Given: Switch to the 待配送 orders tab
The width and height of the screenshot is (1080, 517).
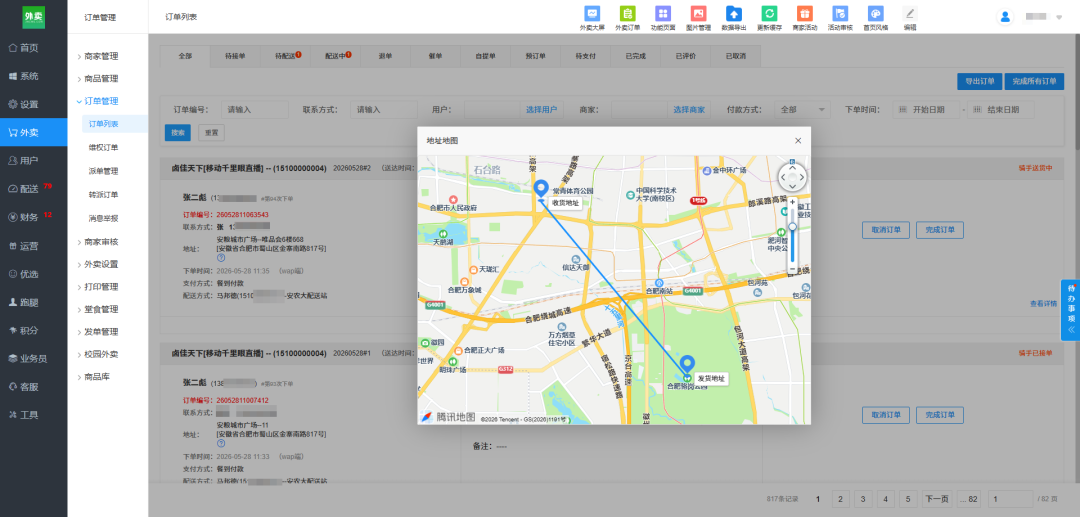Looking at the screenshot, I should [x=286, y=56].
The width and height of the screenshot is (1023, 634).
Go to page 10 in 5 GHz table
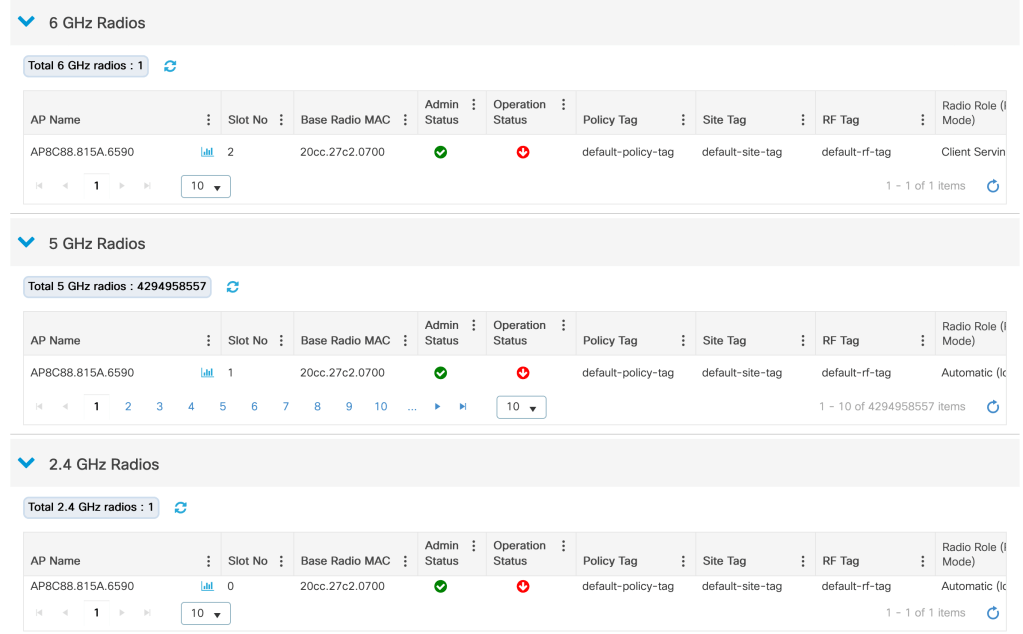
=-=-=-=-=
**WHAT YOU WILL DO**: Give the records back exactly, with no pictures.

**RESPONSE FOR THIS EXERCISE**:
Given: Switch to the 待配送 orders tab
The width and height of the screenshot is (1080, 517).
Looking at the screenshot, I should [x=286, y=56].
The width and height of the screenshot is (1023, 634).
Go to page 10 in 5 GHz table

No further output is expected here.